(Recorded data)
┌──
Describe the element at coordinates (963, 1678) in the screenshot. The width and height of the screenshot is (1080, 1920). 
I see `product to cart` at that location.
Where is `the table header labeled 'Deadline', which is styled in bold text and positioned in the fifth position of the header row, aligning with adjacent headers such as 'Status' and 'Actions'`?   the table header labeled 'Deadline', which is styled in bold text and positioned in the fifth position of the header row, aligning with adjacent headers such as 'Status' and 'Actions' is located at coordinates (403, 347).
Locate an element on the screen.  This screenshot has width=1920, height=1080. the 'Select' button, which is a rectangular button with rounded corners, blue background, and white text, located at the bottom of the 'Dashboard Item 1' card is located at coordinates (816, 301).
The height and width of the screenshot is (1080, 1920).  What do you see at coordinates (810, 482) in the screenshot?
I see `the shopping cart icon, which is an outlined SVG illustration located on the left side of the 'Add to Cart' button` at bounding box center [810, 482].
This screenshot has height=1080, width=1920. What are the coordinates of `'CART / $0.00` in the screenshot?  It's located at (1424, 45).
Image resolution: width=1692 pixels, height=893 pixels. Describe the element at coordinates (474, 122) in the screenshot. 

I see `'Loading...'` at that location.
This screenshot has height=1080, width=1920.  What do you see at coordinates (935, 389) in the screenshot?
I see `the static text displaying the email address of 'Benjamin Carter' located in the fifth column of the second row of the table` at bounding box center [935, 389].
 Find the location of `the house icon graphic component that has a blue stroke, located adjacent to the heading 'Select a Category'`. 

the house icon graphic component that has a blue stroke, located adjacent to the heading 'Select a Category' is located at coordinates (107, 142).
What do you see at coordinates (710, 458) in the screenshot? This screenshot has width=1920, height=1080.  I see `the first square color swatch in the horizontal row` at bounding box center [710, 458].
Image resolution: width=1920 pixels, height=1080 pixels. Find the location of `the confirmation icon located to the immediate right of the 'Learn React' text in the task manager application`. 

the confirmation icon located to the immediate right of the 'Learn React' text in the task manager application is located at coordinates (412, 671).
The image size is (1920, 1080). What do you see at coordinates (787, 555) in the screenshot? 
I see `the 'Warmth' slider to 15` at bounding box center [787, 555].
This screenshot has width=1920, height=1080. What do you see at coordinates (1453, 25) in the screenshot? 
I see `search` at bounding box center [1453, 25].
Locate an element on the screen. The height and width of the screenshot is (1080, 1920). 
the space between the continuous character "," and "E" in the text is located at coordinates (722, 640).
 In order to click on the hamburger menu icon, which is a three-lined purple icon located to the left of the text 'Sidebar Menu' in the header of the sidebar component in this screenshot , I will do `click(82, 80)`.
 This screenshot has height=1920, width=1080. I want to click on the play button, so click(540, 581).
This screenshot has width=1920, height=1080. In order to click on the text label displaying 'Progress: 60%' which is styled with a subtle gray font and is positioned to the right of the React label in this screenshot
└──
[OBJECTIVE] Copy the data above word for word, from the line containing "389) in the screenshot?" through the line containing "coordinates (107, 142).", including both of those lines.

[RIGHT ANSWER]
This screenshot has height=1080, width=1920.  What do you see at coordinates (935, 389) in the screenshot?
I see `the static text displaying the email address of 'Benjamin Carter' located in the fifth column of the second row of the table` at bounding box center [935, 389].
 Find the location of `the house icon graphic component that has a blue stroke, located adjacent to the heading 'Select a Category'`. 

the house icon graphic component that has a blue stroke, located adjacent to the heading 'Select a Category' is located at coordinates (107, 142).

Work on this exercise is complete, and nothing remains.